DATOS PROPORCIONADOS:
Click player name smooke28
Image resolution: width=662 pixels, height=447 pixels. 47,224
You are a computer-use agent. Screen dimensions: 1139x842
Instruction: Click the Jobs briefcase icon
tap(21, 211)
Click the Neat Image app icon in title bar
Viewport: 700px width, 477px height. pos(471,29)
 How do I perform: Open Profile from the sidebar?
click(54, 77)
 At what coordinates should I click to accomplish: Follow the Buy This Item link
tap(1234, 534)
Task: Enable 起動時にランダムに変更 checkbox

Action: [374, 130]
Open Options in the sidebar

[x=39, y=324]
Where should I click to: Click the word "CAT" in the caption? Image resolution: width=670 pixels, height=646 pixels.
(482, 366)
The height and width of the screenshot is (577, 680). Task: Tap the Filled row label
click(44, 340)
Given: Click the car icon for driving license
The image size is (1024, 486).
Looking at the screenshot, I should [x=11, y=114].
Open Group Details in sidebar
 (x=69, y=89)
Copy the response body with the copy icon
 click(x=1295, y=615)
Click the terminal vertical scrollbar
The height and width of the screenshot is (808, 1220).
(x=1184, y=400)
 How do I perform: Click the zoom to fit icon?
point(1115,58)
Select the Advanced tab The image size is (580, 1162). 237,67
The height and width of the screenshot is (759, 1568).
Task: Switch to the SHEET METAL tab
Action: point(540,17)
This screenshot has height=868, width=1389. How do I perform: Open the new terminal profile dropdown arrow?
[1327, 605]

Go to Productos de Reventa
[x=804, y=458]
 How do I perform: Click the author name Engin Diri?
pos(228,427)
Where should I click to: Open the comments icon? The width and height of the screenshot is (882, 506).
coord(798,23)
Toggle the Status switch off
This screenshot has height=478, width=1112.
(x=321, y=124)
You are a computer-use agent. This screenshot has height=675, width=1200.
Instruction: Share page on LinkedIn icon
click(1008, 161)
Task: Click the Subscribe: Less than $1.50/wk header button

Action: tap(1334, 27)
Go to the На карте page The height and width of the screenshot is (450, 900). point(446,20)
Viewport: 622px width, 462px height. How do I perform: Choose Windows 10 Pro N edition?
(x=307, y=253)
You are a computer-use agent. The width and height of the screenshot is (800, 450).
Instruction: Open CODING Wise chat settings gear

OBJETIVO: Transcribe sin cambios las líneas que van desde la que contiene "Select the Advanced" hasta la que contiene "pos(228,427)", ambas incluidas.

RESPUESTA DEL EJERCICIO:
Select the Advanced tab The image size is (580, 1162). 237,67
The height and width of the screenshot is (759, 1568).
Task: Switch to the SHEET METAL tab
Action: point(540,17)
This screenshot has height=868, width=1389. How do I perform: Open the new terminal profile dropdown arrow?
[1327, 605]

Go to Productos de Reventa
[x=804, y=458]
 How do I perform: Click the author name Engin Diri?
pos(228,427)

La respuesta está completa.